Output the data below in full, byte for byte. Nothing may differ.

[Dataset entries]
>>>>>
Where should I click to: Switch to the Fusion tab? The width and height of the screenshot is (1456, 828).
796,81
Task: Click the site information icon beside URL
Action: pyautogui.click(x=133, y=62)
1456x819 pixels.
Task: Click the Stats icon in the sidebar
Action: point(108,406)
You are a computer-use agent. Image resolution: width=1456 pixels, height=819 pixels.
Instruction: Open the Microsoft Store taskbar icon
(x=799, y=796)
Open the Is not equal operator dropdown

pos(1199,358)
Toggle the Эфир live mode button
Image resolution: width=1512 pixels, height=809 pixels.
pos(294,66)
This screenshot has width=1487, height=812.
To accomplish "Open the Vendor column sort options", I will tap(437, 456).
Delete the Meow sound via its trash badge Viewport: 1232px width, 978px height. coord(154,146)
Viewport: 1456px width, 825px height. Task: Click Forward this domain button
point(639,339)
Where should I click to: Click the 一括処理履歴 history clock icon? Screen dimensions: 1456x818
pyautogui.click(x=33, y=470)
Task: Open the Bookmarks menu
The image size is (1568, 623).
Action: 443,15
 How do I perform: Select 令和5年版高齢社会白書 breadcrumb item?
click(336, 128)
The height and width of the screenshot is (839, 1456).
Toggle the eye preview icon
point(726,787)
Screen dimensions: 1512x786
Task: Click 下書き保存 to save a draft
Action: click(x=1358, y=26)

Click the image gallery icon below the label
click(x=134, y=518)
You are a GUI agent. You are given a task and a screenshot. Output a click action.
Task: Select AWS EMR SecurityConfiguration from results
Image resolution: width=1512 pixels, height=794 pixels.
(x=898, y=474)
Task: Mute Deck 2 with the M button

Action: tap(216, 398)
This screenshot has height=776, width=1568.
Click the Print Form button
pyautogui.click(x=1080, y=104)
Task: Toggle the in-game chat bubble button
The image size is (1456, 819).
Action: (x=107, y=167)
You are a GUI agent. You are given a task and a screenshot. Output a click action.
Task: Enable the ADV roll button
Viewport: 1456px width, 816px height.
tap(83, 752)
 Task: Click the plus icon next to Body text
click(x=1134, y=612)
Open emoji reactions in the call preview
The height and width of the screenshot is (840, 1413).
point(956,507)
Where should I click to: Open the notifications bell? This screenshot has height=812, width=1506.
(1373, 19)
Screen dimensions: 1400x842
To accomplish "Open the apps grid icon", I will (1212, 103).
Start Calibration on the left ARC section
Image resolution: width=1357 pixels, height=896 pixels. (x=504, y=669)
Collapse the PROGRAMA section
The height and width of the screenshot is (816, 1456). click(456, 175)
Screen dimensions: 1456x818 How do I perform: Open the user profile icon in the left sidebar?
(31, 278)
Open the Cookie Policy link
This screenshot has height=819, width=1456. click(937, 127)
<<<<<
Solution
Where should I click to: Switch to the Fusion tab? The width and height of the screenshot is (1456, 828).
796,81
Task: Click the site information icon beside URL
Action: pyautogui.click(x=133, y=62)
1456x819 pixels.
Task: Click the Stats icon in the sidebar
Action: point(108,406)
You are a computer-use agent. Image resolution: width=1456 pixels, height=819 pixels.
Instruction: Open the Microsoft Store taskbar icon
(x=799, y=796)
Open the Is not equal operator dropdown

pos(1199,358)
Toggle the Эфир live mode button
Image resolution: width=1512 pixels, height=809 pixels.
pos(294,66)
This screenshot has width=1487, height=812.
To accomplish "Open the Vendor column sort options", I will tap(437, 456).
Delete the Meow sound via its trash badge Viewport: 1232px width, 978px height. coord(154,146)
Viewport: 1456px width, 825px height. Task: Click Forward this domain button
point(639,339)
Where should I click to: Click the 一括処理履歴 history clock icon? Screen dimensions: 1456x818
pyautogui.click(x=33, y=470)
Task: Open the Bookmarks menu
The image size is (1568, 623).
Action: 443,15
 How do I perform: Select 令和5年版高齢社会白書 breadcrumb item?
click(336, 128)
The height and width of the screenshot is (839, 1456).
Toggle the eye preview icon
point(726,787)
Screen dimensions: 1512x786
Task: Click 下書き保存 to save a draft
Action: click(x=1358, y=26)

Click the image gallery icon below the label
click(x=134, y=518)
You are a GUI agent. You are given a task and a screenshot. Output a click action.
Task: Select AWS EMR SecurityConfiguration from results
Image resolution: width=1512 pixels, height=794 pixels.
(x=898, y=474)
Task: Mute Deck 2 with the M button

Action: tap(216, 398)
This screenshot has height=776, width=1568.
Click the Print Form button
pyautogui.click(x=1080, y=104)
Task: Toggle the in-game chat bubble button
The image size is (1456, 819).
Action: (x=107, y=167)
You are a GUI agent. You are given a task and a screenshot. Output a click action.
Task: Enable the ADV roll button
Viewport: 1456px width, 816px height.
tap(83, 752)
 Task: Click the plus icon next to Body text
click(x=1134, y=612)
Open emoji reactions in the call preview
The height and width of the screenshot is (840, 1413).
point(956,507)
Where should I click to: Open the notifications bell? This screenshot has height=812, width=1506.
(1373, 19)
Screen dimensions: 1400x842
To accomplish "Open the apps grid icon", I will (1212, 103).
Start Calibration on the left ARC section
Image resolution: width=1357 pixels, height=896 pixels. (x=504, y=669)
Collapse the PROGRAMA section
The height and width of the screenshot is (816, 1456). click(456, 175)
Screen dimensions: 1456x818 How do I perform: Open the user profile icon in the left sidebar?
(31, 278)
Open the Cookie Policy link
This screenshot has height=819, width=1456. click(937, 127)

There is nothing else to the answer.